EXERCISE — Please output exactly the lines from the one that holds "Task: Click the" through the final line of the data, and nothing else; leave out any pictures.

LISTED RECORDS —
────────────────

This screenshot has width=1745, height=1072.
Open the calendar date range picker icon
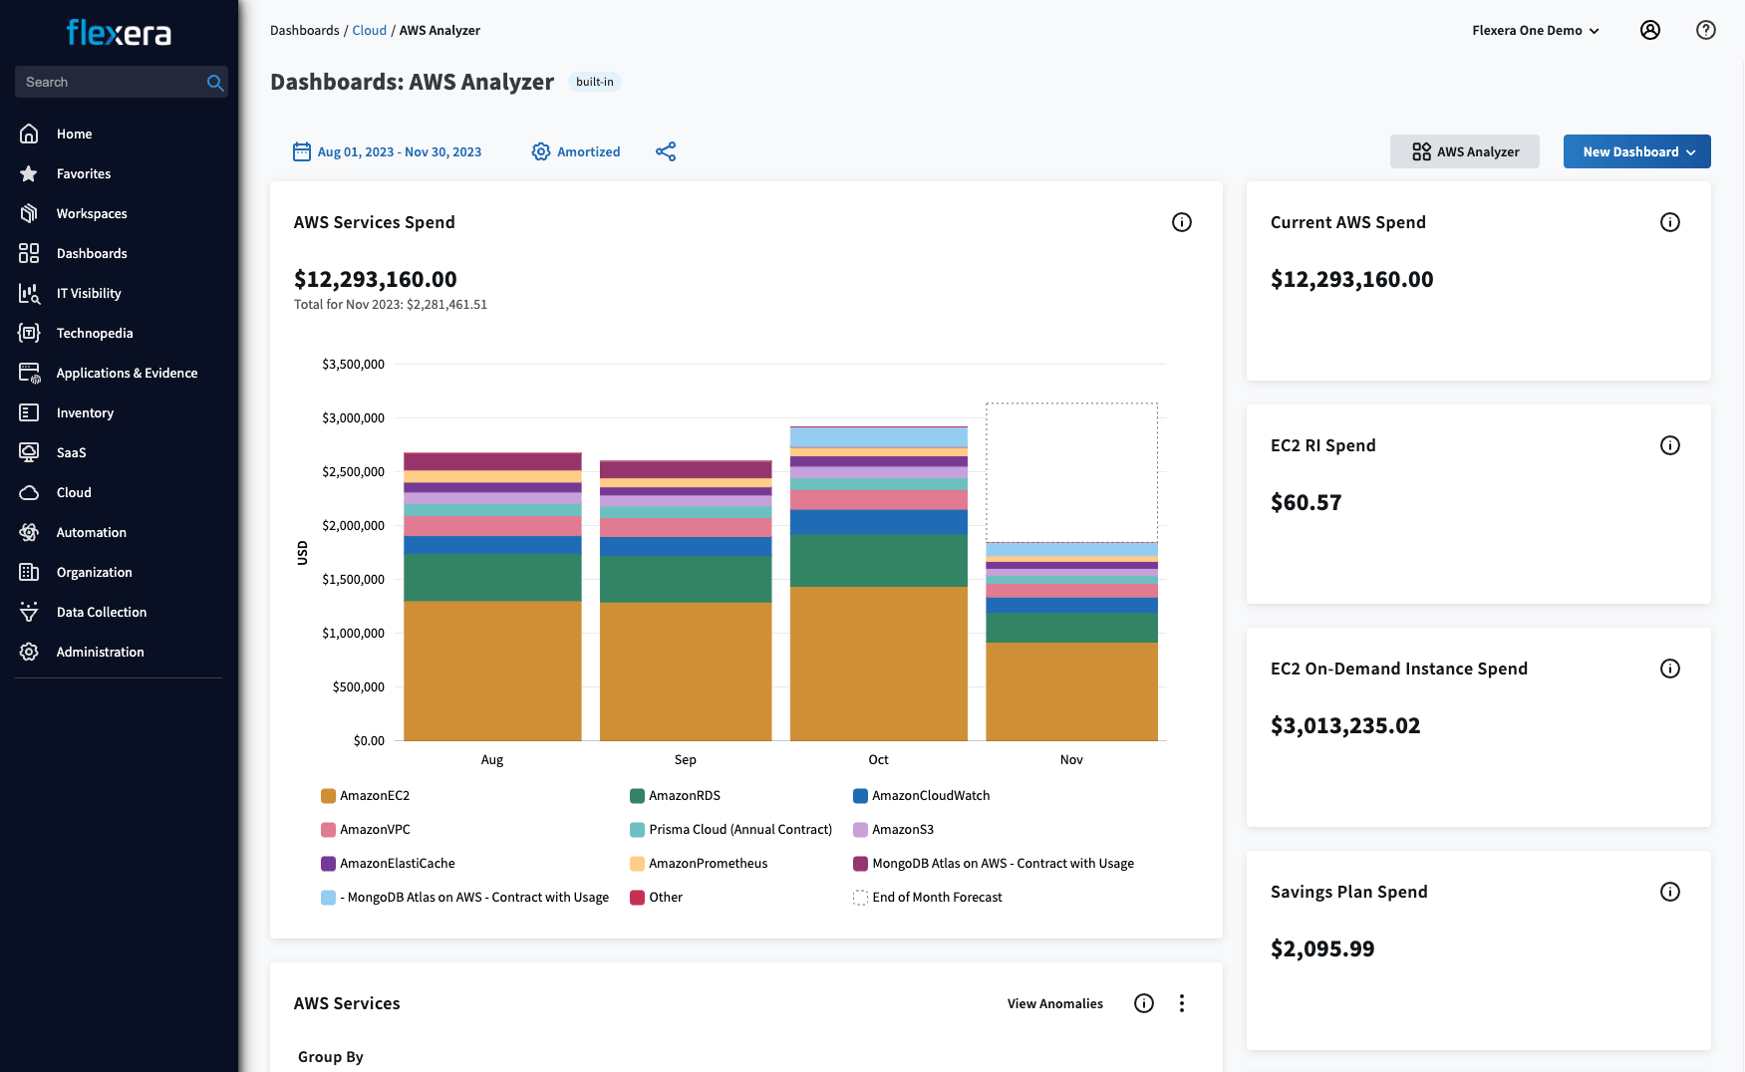(x=301, y=151)
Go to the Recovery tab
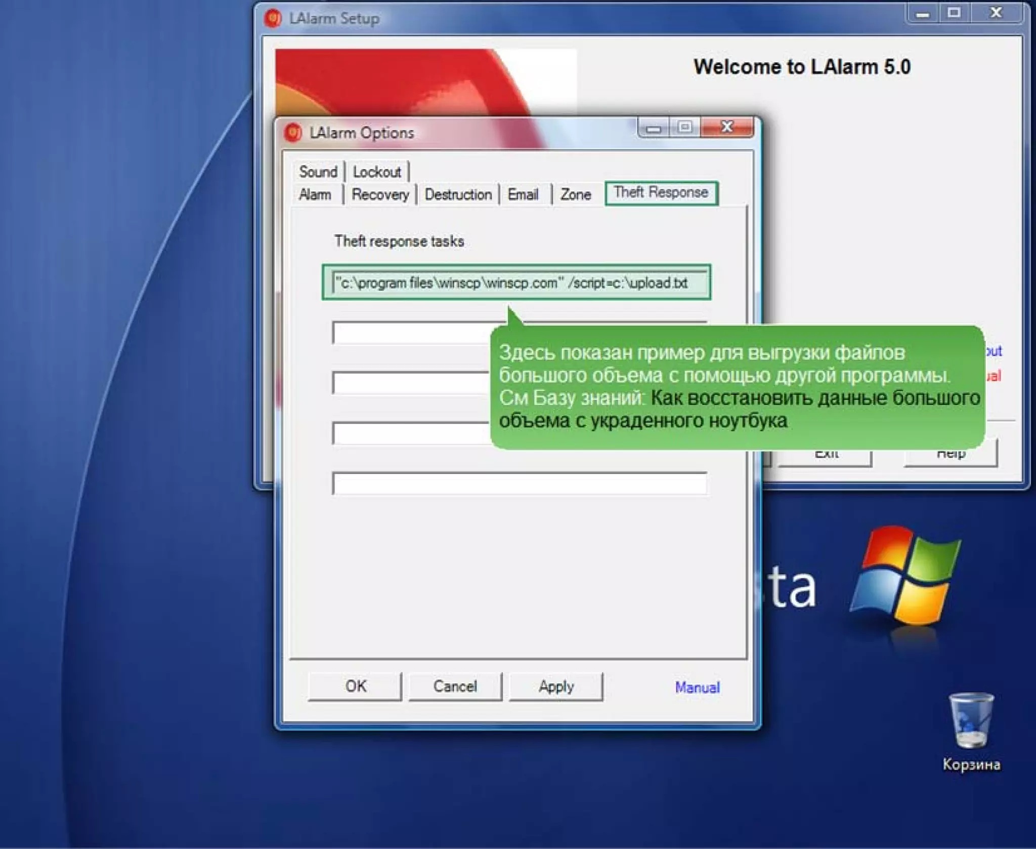This screenshot has height=849, width=1036. [x=380, y=194]
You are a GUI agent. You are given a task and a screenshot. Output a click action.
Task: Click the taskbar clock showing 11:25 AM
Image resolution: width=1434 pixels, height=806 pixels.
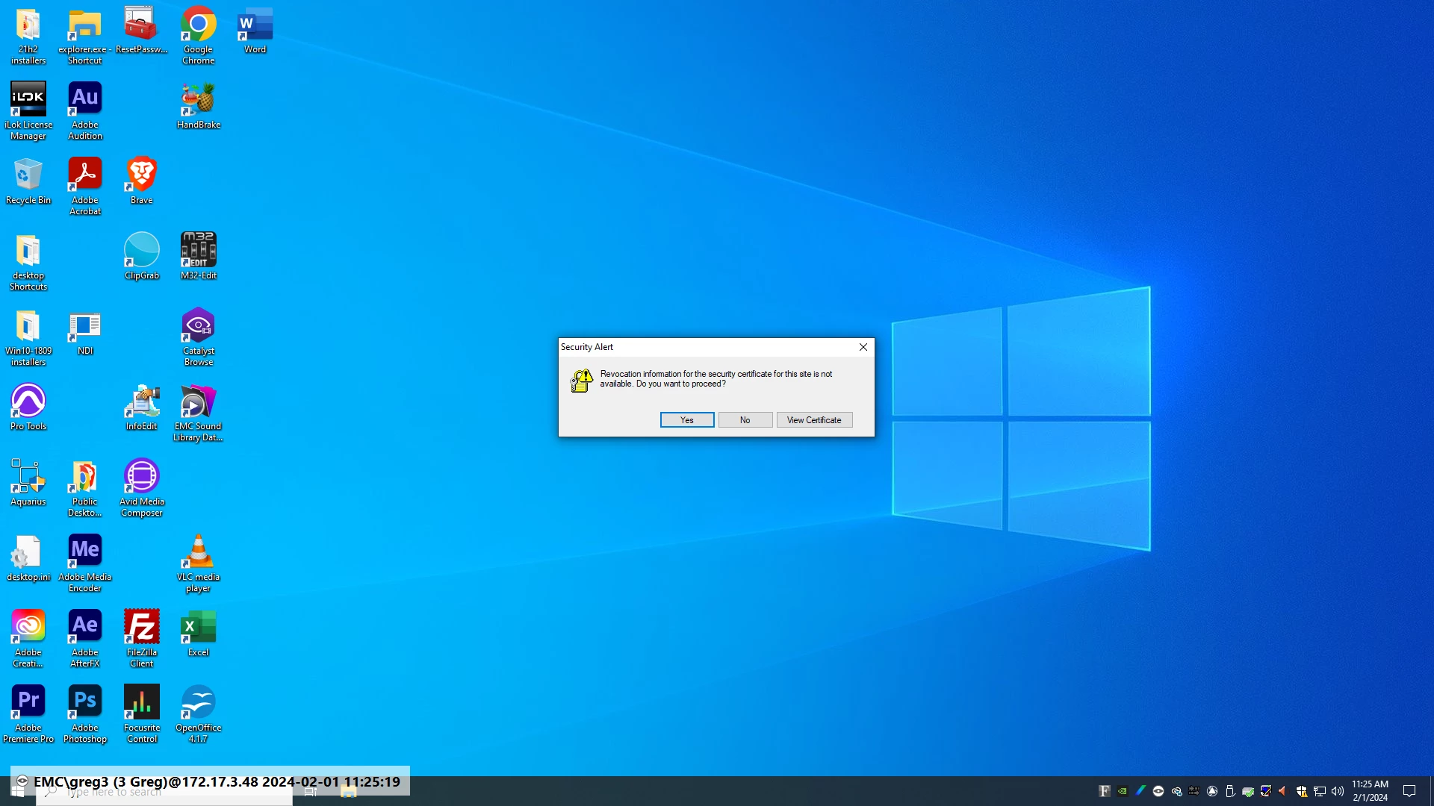[x=1370, y=790]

────────────────

RESULT —
Task: Click the taskbar clock showing 11:25 AM
Image resolution: width=1434 pixels, height=806 pixels.
[x=1370, y=790]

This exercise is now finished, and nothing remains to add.